**Your assignment:**
Return the part of the breast-milk passage below from "This time is" to "and cleaning bottles).", copied word for word.

**Excerpt to read:**
+===+

This time is even worse.

But, with Sophie, it got better—much better—and I nursed her for 13 months.

Now I’m at the four-month mark with my boys and we haven’t even reached the nursing stage yet. They get 100 percent breast milk—something I’m proud of—but I pump almost all of it and then give it to them in bottles.

It’s ridiculous, really. Before I had the boys I thought women who exclusively pumped were crazy. It didn’t make any sense to me. It’s double the work of formula (because you’re also pumping) and double the work of breastfeeding (because you’re also preparing and cleaning bottles).

But, even though I often like to stomp my feet and insist that things work out exactly the way I want them to, often, they don’t. My babies were born early. In the very beginning, when I was only producing a small amount of colostrum, Owen also was given formula. And James, because he was so small, qualified for donor milk—so he was given breast milk from another woman.

But I was lucky. My milk came in fast and plentiful and soon I was able to provide for them both. But because they were so small, I had to supplement my milk. So every bottle of pumped breast milk Owen and James received had a measured amount of extra high-calorie formula added to it.

When both boys were in the NICU, I was meticulous about pumping. I pumped every three hours, around the clock. I recorded the time I pumped and the amount I pumped. I poured my milk in small, plastic containers, which I collected by the dozens from a cabinet in the hand-washing room in the NICU. I wrote the time and date of each pumping session, and initialed each pre-printed label (also provided by the NICU).

While still in the hospital I’d pad down to the NICU, IV still attached to me, to drop off my milk and stare at my brand-new boys, even in the middle of the night.

Once home I’d store the carefully labeled milk in our refrigerator and then transport it to the NICU, in my parents’ old cooler. While visiting the NICU I’d always pump at least once in one of the area’s two pumping rooms. And always I’d keep track—date, time and amount—both on my spreadsheet and the pre-printed labels.

+===+

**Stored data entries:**
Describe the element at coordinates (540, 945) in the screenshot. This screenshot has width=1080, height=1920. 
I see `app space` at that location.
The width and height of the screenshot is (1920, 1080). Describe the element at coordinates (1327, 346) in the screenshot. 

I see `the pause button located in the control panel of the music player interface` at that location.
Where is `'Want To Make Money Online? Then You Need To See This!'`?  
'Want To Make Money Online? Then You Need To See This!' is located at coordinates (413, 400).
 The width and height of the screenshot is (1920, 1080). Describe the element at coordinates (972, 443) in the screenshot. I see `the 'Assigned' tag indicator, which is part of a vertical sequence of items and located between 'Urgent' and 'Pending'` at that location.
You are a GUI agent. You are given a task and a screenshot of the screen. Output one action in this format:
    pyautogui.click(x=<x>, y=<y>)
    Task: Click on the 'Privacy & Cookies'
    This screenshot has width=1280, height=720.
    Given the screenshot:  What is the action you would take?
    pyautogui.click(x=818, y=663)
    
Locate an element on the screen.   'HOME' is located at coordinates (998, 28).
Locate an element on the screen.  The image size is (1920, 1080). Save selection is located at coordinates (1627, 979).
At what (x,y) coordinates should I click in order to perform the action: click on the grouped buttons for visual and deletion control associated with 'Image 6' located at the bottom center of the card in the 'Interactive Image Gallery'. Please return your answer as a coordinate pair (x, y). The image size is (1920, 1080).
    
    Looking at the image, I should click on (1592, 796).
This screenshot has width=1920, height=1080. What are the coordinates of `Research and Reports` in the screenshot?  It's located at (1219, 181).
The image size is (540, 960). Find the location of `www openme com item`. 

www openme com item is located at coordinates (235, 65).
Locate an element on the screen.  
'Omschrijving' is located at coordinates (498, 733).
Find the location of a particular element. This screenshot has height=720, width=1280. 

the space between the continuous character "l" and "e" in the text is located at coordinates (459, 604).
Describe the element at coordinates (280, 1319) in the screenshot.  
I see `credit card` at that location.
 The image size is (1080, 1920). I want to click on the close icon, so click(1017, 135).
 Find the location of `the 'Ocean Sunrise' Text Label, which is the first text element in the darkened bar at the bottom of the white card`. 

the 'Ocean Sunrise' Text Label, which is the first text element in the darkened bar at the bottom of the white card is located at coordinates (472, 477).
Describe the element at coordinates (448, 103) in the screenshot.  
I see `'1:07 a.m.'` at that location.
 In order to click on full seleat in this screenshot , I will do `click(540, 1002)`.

+===+

**Answer box:**
This time is even worse.

But, with Sophie, it got better—much better—and I nursed her for 13 months.

Now I’m at the four-month mark with my boys and we haven’t even reached the nursing stage yet. They get 100 percent breast milk—something I’m proud of—but I pump almost all of it and then give it to them in bottles.

It’s ridiculous, really. Before I had the boys I thought women who exclusively pumped were crazy. It didn’t make any sense to me. It’s double the work of formula (because you’re also pumping) and double the work of breastfeeding (because you’re also preparing and cleaning bottles).